AB InBev retoma controle total de fábricas de latas nos EUA
A Anheuser-Busch InBev (AB InBev), controladora da Ambev, anunciou a recompra de uma participação de 49,9% em suas fábricas de embalagens metálicas nos Estados Unidos. A operação, avaliada em cerca de US$ 3 bilhões, será financiada com caixa próprio.
A conclusão da transação está prevista para o primeiro trimestre deste ano. A empresa negocia com um consórcio de investidores institucionais liderado e assessorado pela Apollo Global Management.
Detalhes da operação
- Valor: Cerca de US$ 3 bilhões.
- Participação: 49,9% nas fábricas de embalagens metálicas.
- Financiamento: Com caixa próprio da AB InBev.
- Conclusão: Primeiro trimestre deste ano.
Estratégia de integração da cadeia de suprimentos
As fábricas de embalagens metálicas formam um componente estratégico da cadeia de suprimentos da AB InBev nos EUA. Elas abrangem sete unidades em seis estados.
A recompra representa um passo significativo para a maior cervejaria do mundo, que fabrica marcas como Stella Artois e Budweiser. A medida busca maior integração na produção, garantindo estabilidade no fornecimento de embalagens.
Contexto financeiro da empresa
A decisão ocorre em um contexto de recuperação da AB InBev após desafios recentes. A empresa enfrentou um terceiro trimestre desafiador no ano passado, com vendas de cerveja abaixo do esperado.
No entanto, a operação demonstra uma posição financeira sólida. Ela se alinha a uma fase de retomada de investimentos, que incluiu um programa de recompra de ações de US$ 6 bilhões no ano passado.
Reversão da venda realizada em 2020
A recompra atual reverte uma operação realizada em 2020. Na época, a AB InBev vendeu essa mesma participação de 49,9% à Apollo por US$ 3 bilhões.
Essa venda foi um acordo voltado à redução de dívida, que havia disparado após a aquisição da rival SABMiller em 2016. O movimento fez parte de um esforço para fortalecer o balanço patrimonial da empresa.
Mudança na estratégia corporativa
A decisão de retomar o controle total sugere uma mudança na estratégia. A empresa agora busca maior integração em sua cadeia de produção para mitigar riscos operacionais e de custos no longo prazo.
A abordagem reforça a capacidade produtiva da companhia e sua autonomia na produção de um insumo crítico para a indústria de bebidas.
Impacto no mercado e perspectivas futuras
No mercado financeiro, as ações da AB InBev caíam pouco mais de 1% no início do pregão após o anúncio.
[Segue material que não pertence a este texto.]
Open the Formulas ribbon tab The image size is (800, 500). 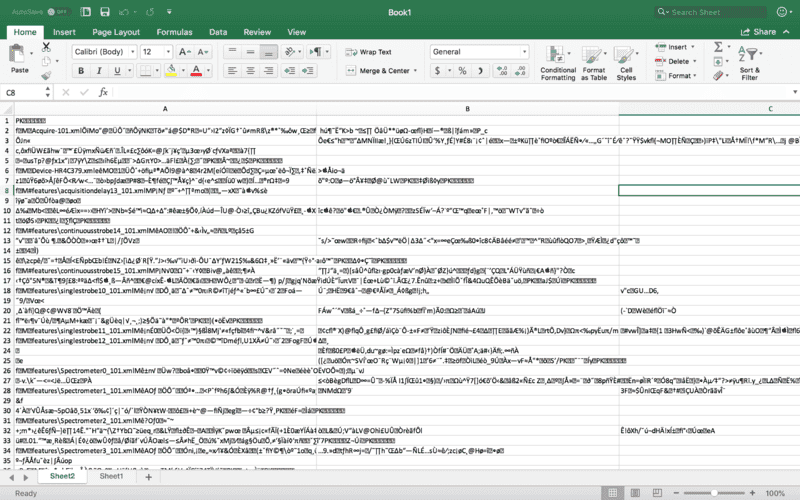[175, 32]
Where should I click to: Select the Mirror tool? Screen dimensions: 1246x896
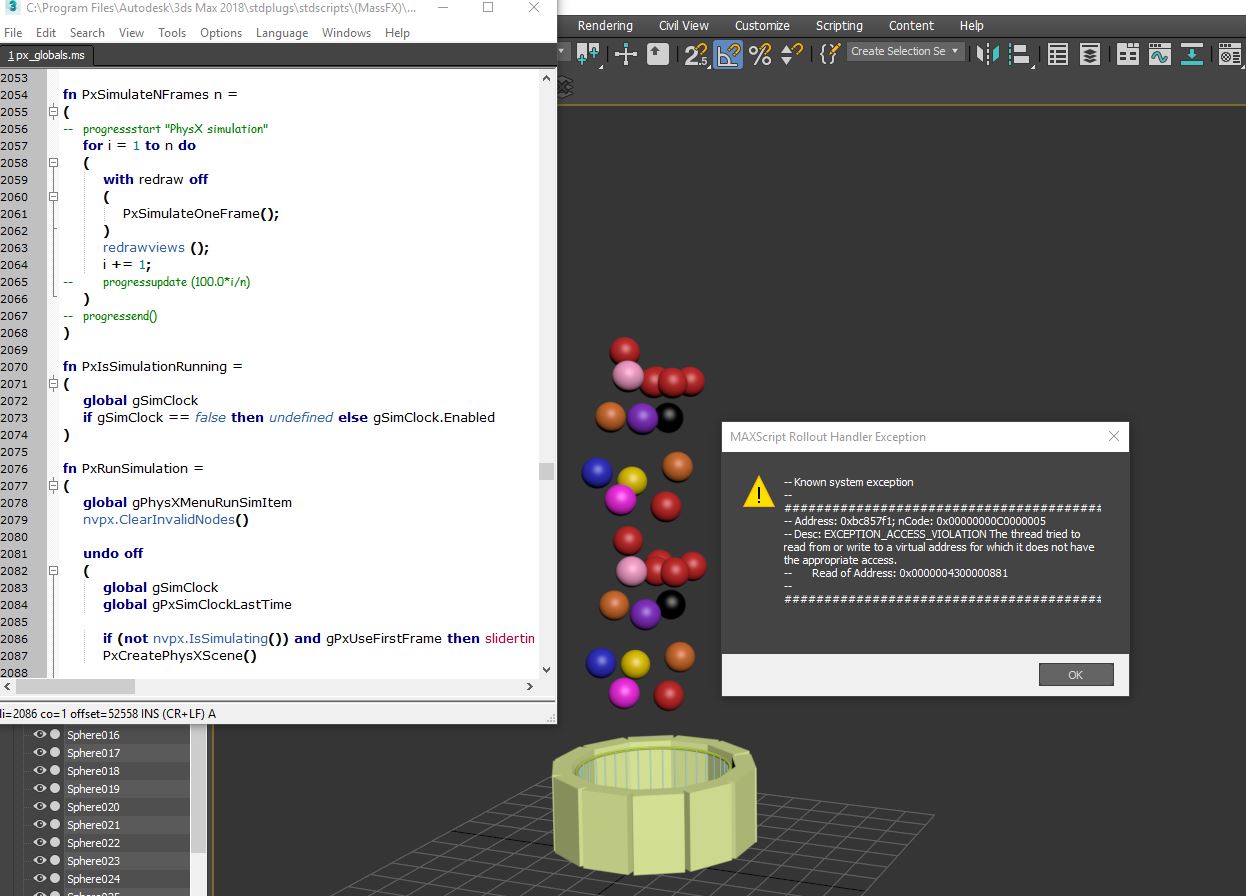[986, 53]
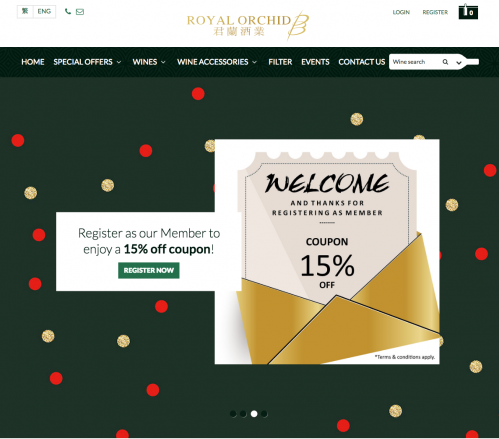The width and height of the screenshot is (499, 439).
Task: Click the email envelope icon
Action: pos(80,12)
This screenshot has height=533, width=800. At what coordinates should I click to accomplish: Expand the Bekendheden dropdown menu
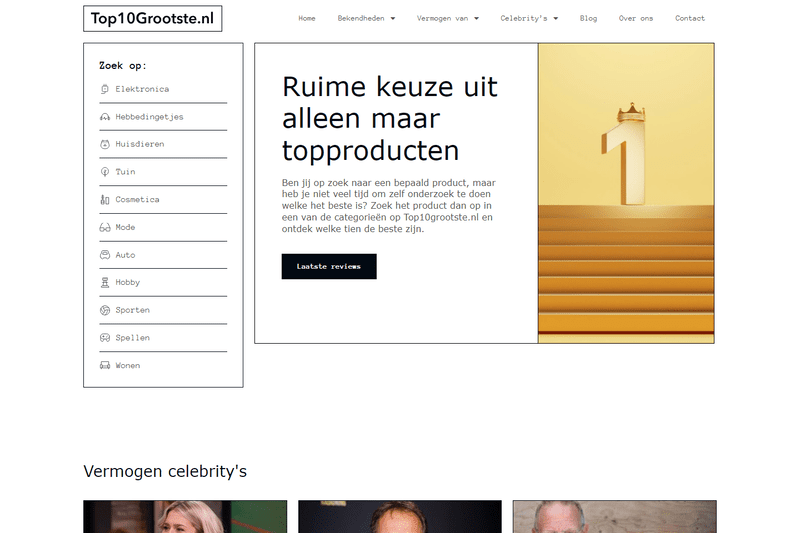(366, 18)
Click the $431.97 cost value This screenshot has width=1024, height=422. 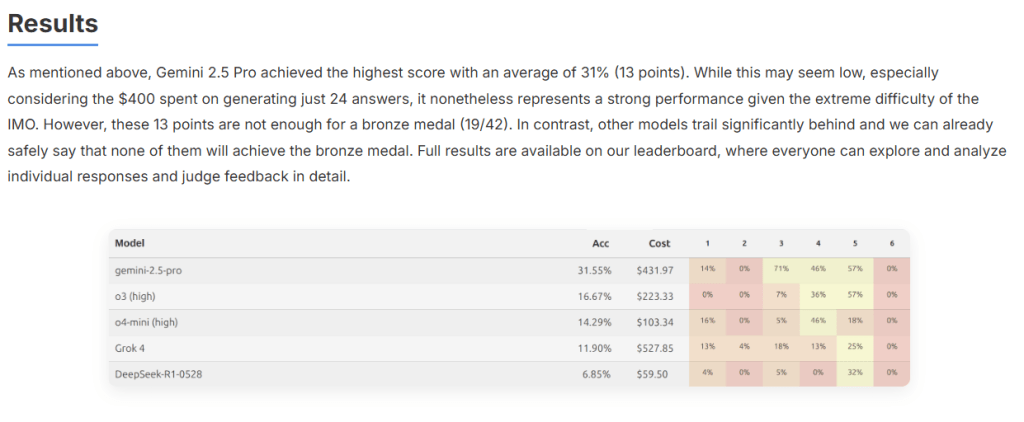click(655, 270)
Essa volatilidade momentânea é comum em reações a grandes transações corporativas.
No entanto, o papel da empresa acumulou alta de quase 14% em 2025. O desempenho reflete uma recuperação geral nas ações.
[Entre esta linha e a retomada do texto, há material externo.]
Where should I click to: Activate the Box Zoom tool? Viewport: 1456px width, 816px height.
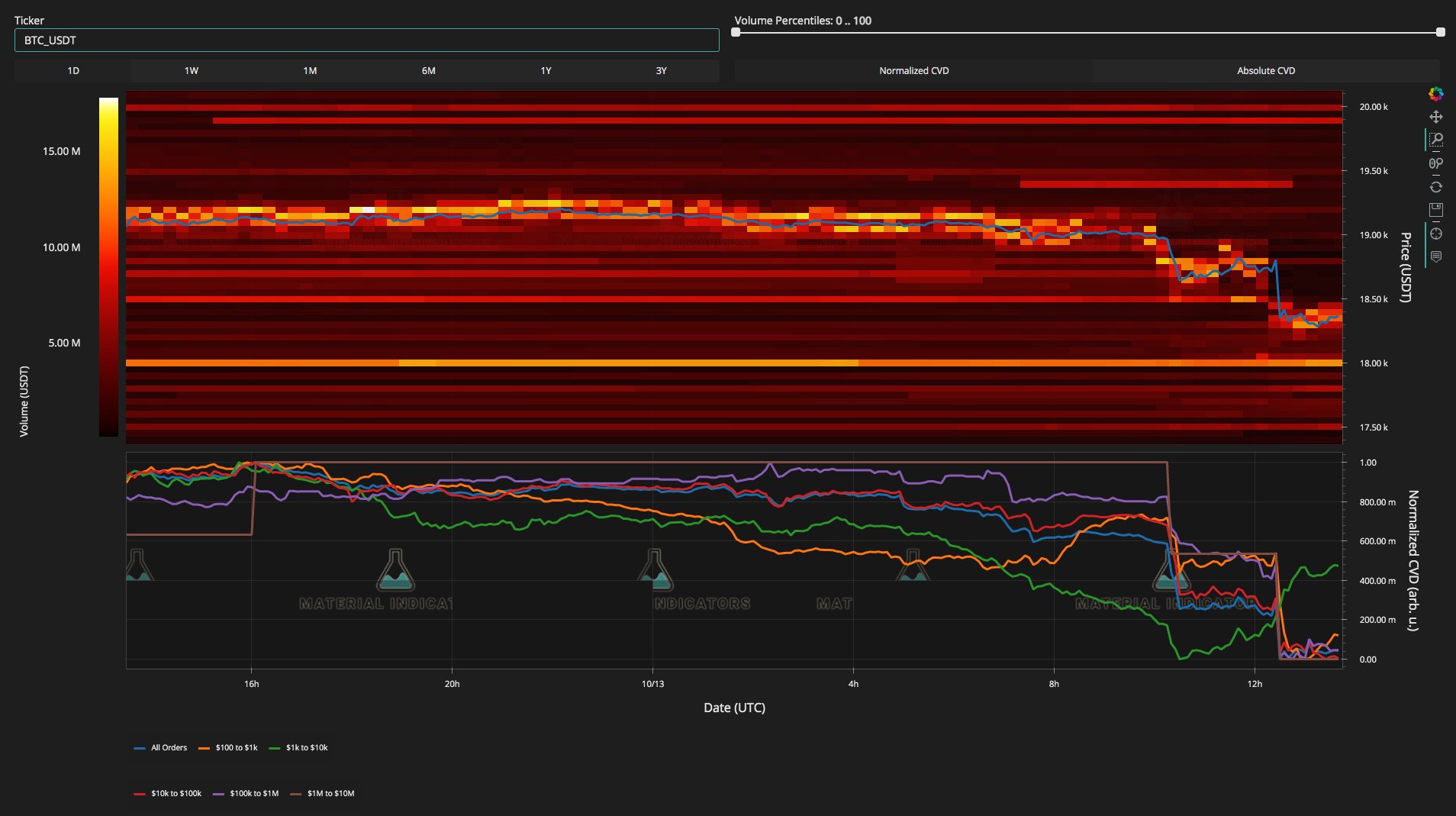tap(1435, 140)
Sinal de confiança e eficiência operacional
A operação pode ser vista como um sinal de confiança da administração na trajetória futura do negócio. Ao retomar o controle das fábricas, a AB InBev fortalece sua autonomia na produção de embalagens.
A medida pode contribuir para uma maior eficiência operacional e competitividade no mercado norte-americano. A conclusão da transação permitirá uma integração mais rápida das operações.